Bronstein also has studied plant-pollinator mutualisms and says they have left her cautious about automatically treating cheaters as horrible menaces that demand a response. In the jimsonweed that she studies, hawkmoths deliver pollen in exchange for nectar, but also lay eggs on the plants. If given the chance, larvae will quickly gnaw the plants’ leaves down to nubs.
Instead of preventing caterpillar gorging, the plant seems to excel in recovering from damage. New leaves sprout quickly, and life goes on for the jimsonweed.
Though new research has uncovered cases where cheaters pay heavy tolls, Bronstein says she would like to know how widespread those outcomes are.
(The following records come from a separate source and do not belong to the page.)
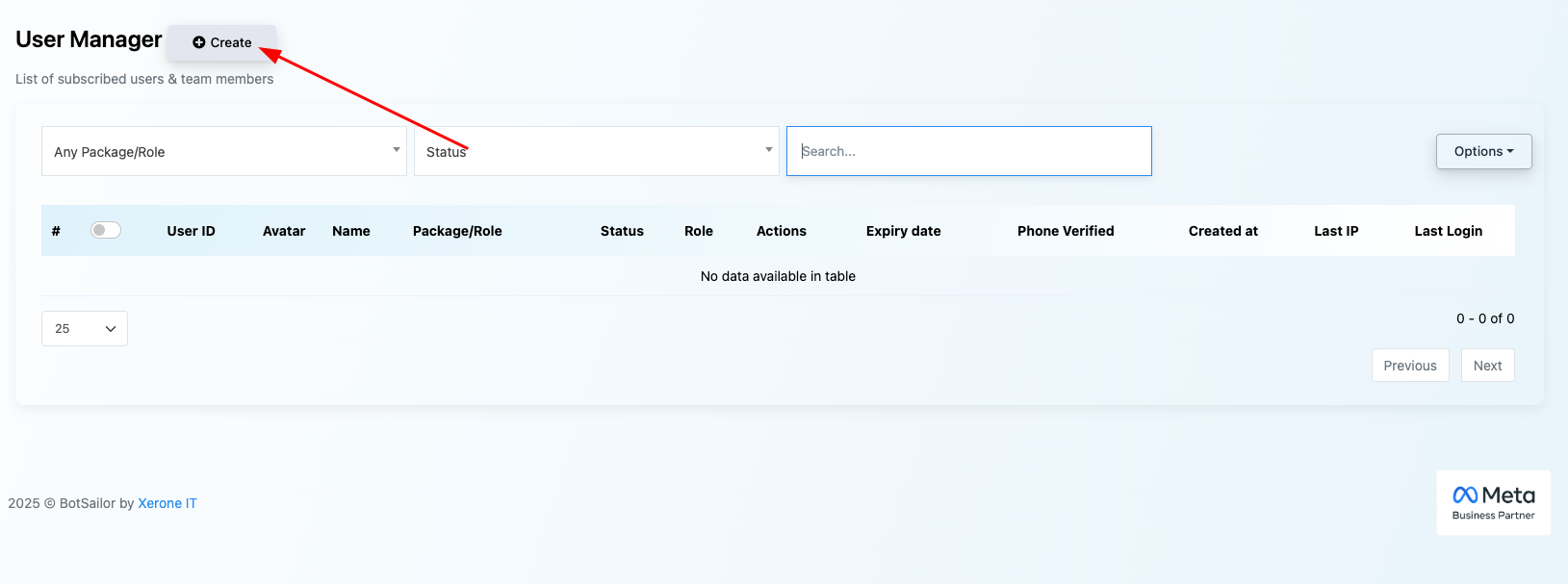Sort by Status column header

622,231
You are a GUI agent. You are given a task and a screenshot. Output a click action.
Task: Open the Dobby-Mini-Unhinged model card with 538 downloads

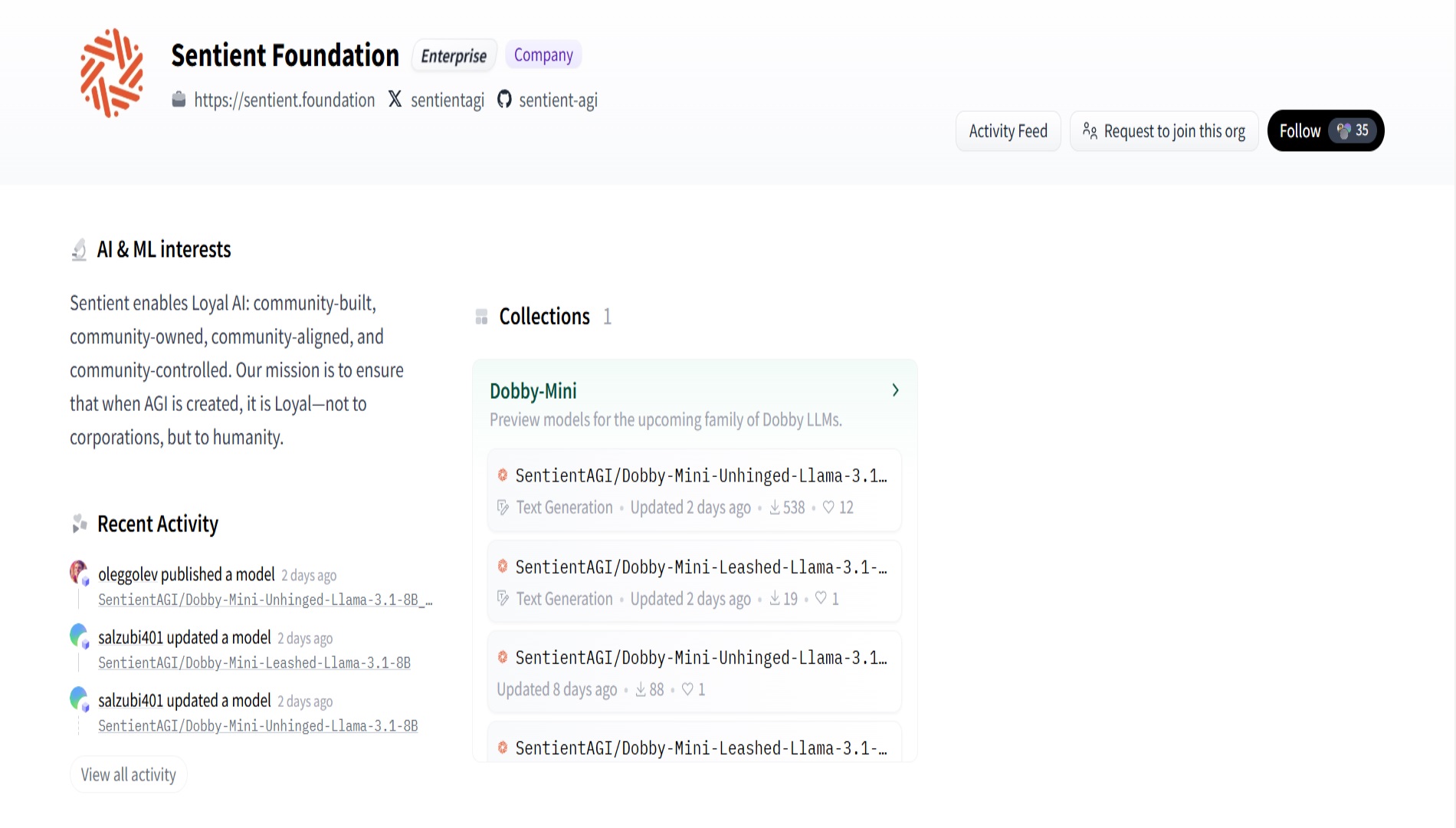[694, 491]
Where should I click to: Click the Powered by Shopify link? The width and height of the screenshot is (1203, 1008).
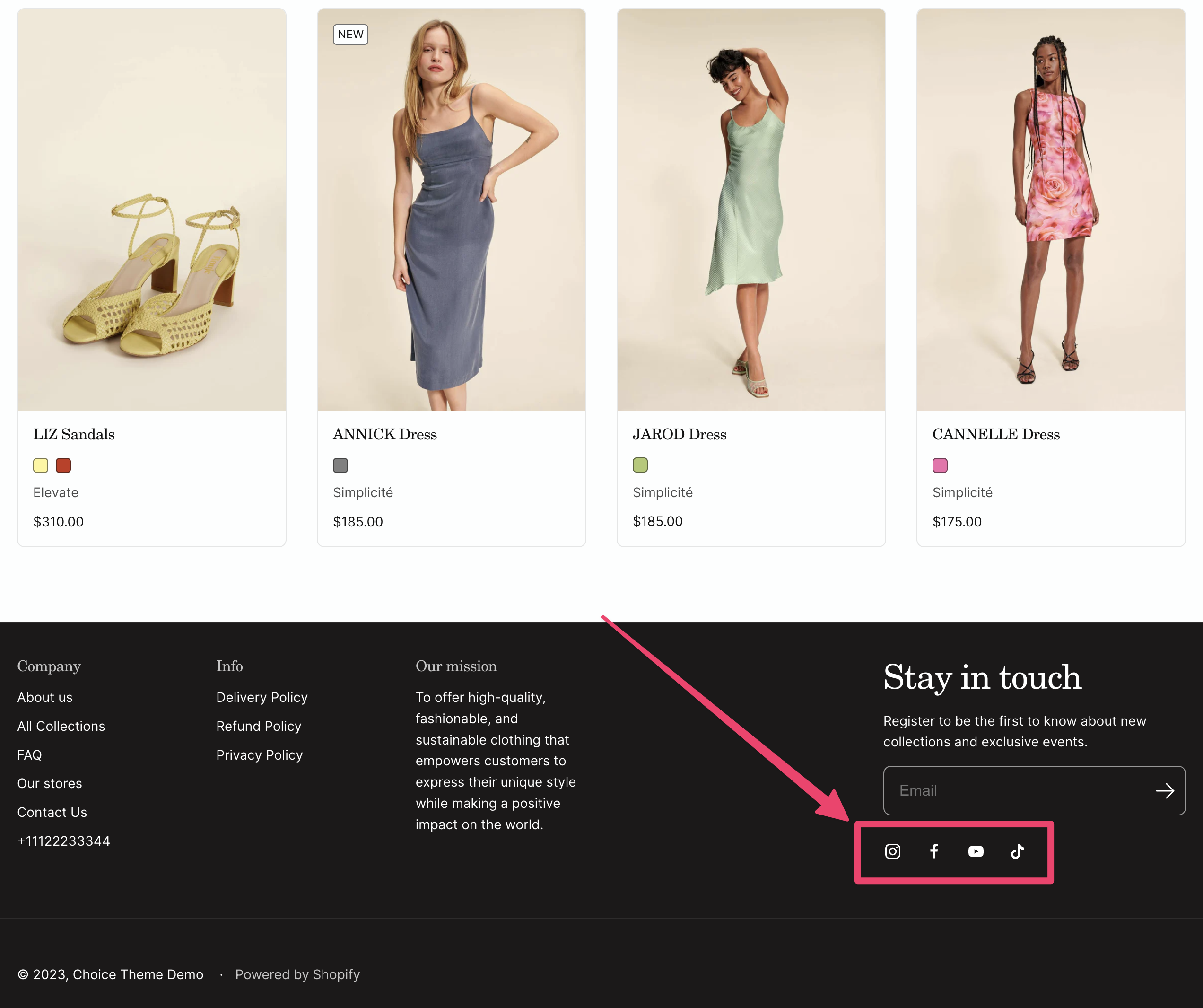297,975
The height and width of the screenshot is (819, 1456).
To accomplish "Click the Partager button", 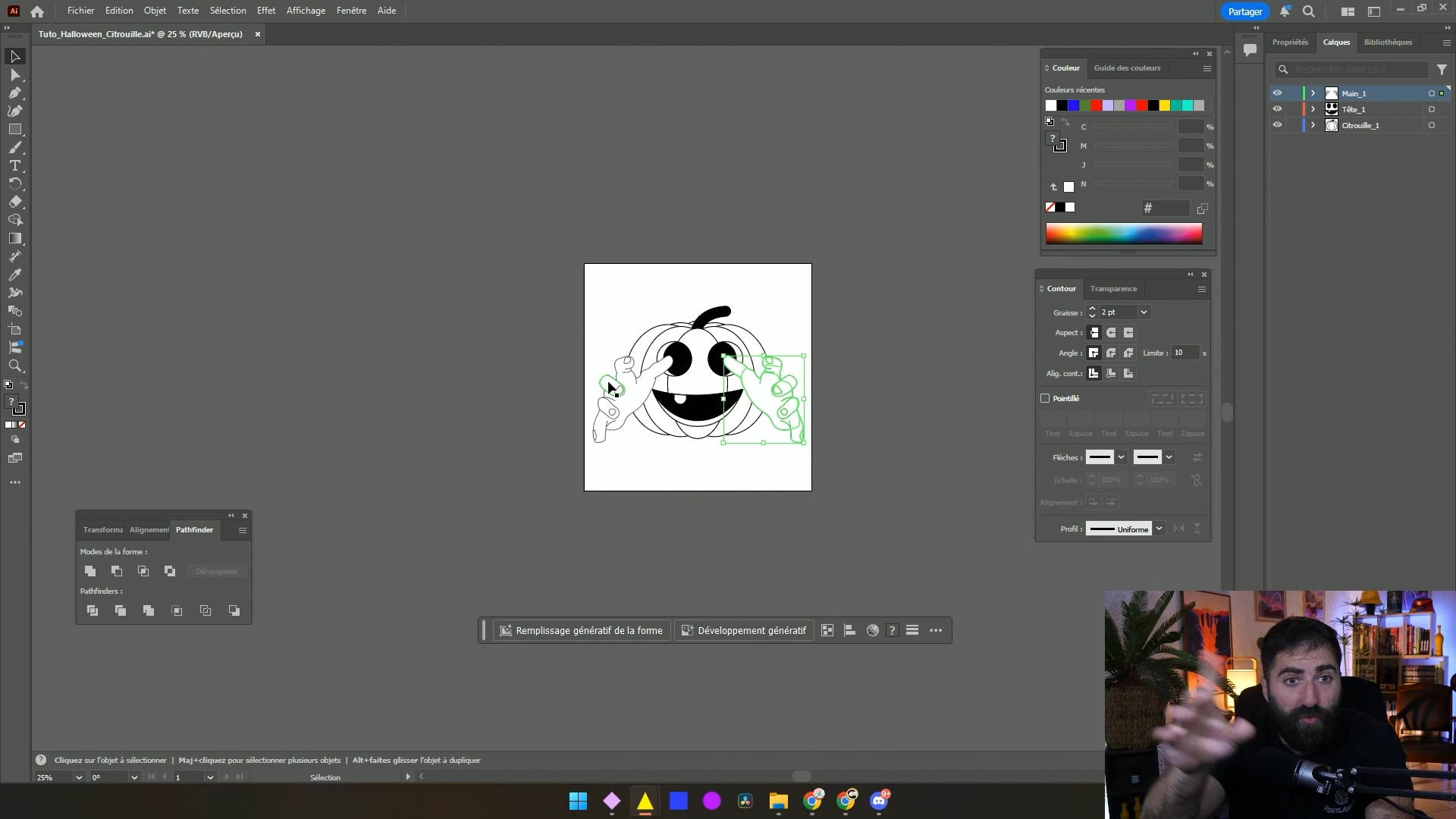I will [x=1244, y=11].
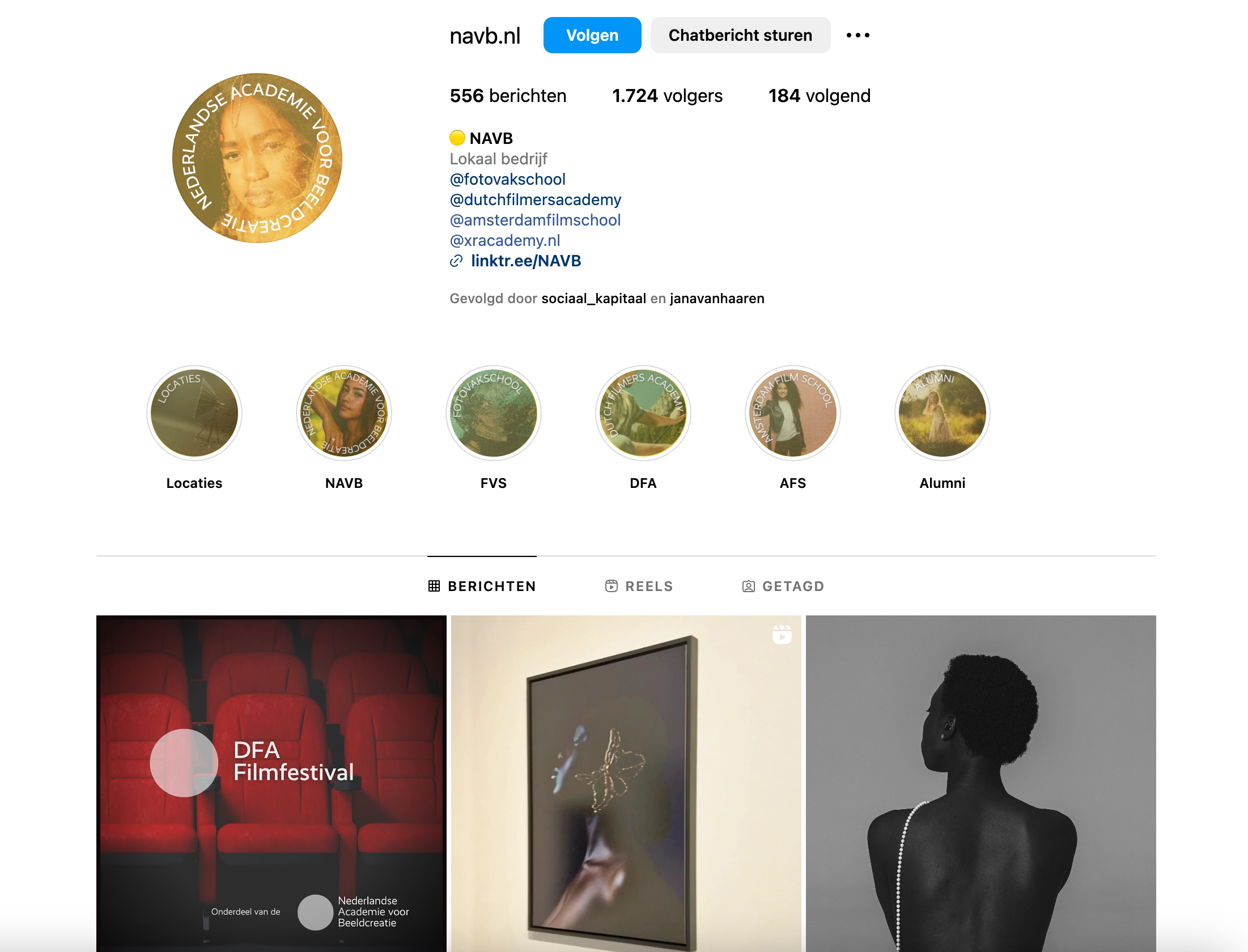This screenshot has width=1248, height=952.
Task: Follow navb.nl with Volgen button
Action: point(592,35)
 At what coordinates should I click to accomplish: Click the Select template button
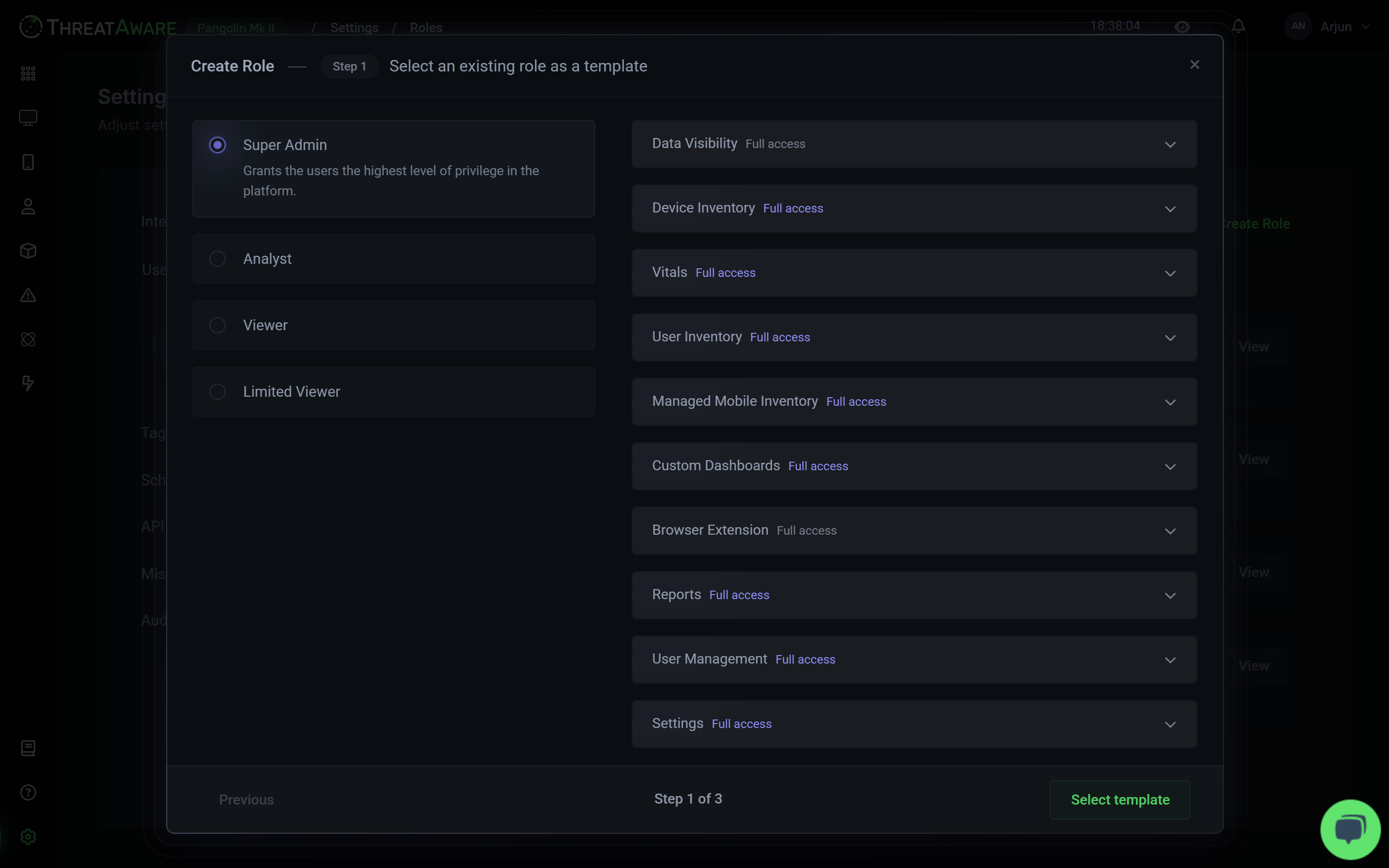click(1119, 800)
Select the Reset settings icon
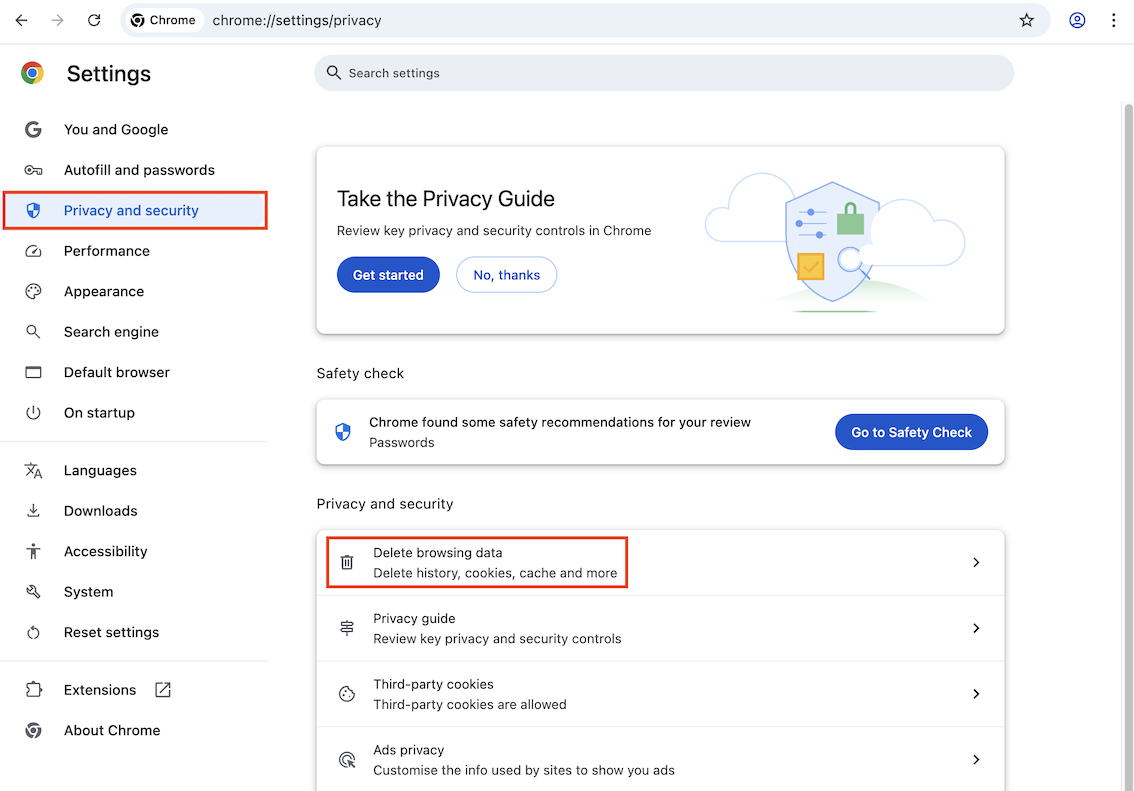The image size is (1134, 791). (33, 632)
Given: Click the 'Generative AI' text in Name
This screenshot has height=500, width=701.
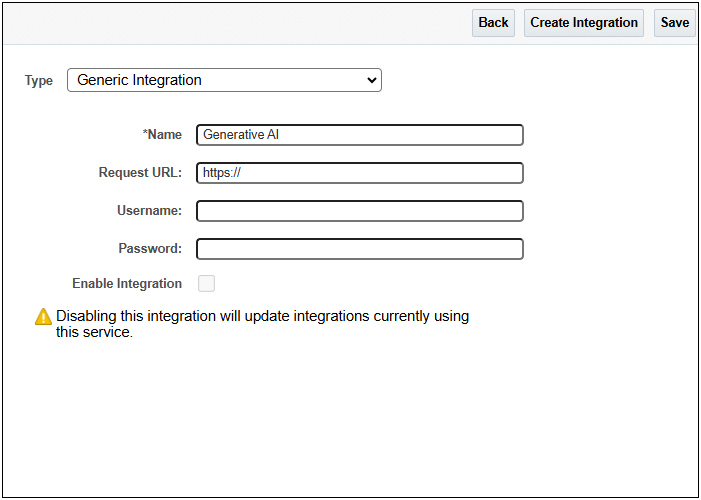Looking at the screenshot, I should point(241,135).
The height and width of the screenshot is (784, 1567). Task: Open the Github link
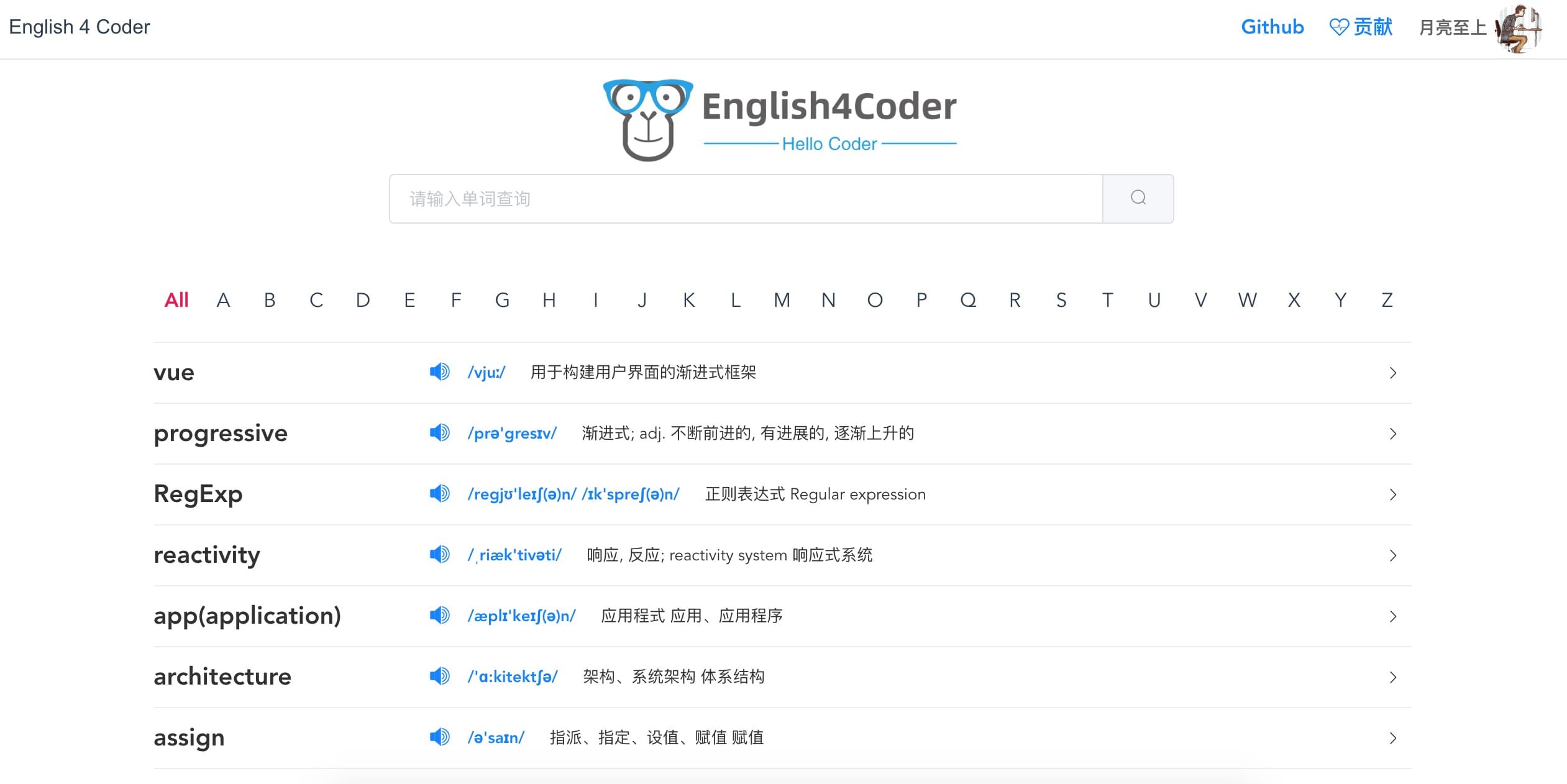tap(1272, 27)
A new generation of models suggest that it is not hard to come up with conditions that allow cheater species to persist without annihilating the mutualism.
“The idea that cheaters are incredibly costly is too general an idea,” she says. Maybe the threat of cheating to the future of mutualisms is just exaggerated.
Cheaters would still have an effect, Bronstein says. They might change the evolutionary path of their teammates, but they might not end the partnership. Among critters, as among people, then, unfair behavior may amount to an annoying, persistent part of life.